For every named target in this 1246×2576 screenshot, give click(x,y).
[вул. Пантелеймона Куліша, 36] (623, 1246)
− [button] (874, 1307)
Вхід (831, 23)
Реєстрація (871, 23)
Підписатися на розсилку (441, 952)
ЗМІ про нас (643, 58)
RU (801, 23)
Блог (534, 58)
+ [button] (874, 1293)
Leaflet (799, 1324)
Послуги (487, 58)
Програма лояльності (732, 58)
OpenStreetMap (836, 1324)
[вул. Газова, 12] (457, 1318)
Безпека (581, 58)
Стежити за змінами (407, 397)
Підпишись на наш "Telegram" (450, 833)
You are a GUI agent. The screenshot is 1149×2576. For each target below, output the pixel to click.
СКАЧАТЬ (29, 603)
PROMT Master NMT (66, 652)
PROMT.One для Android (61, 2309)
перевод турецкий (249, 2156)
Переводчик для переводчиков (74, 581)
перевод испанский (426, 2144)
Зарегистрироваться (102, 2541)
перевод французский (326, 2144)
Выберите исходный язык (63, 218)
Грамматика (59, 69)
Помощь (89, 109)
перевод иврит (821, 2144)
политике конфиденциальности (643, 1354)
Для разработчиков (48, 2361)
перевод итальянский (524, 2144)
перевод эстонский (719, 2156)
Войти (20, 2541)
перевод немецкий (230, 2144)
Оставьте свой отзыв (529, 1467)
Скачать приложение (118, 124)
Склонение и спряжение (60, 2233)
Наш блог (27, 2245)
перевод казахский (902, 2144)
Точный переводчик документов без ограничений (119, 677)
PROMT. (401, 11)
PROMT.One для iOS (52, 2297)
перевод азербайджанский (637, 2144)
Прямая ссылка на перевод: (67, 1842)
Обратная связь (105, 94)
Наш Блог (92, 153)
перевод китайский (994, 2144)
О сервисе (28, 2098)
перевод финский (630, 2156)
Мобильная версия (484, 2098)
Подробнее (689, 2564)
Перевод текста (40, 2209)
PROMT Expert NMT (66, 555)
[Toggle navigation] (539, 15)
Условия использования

* * * * * * *

Would you print, exactly as written, every line above from the one holding "Помощь (89, 109)" through the one holding "Скачать приложение (118, 124)", with both included and no other lines?

Помощь (89, 109)
перевод иврит (821, 2144)
политике конфиденциальности (643, 1354)
Для разработчиков (48, 2361)
перевод итальянский (524, 2144)
перевод эстонский (719, 2156)
Войти (20, 2541)
перевод немецкий (230, 2144)
Оставьте свой отзыв (529, 1467)
Скачать приложение (118, 124)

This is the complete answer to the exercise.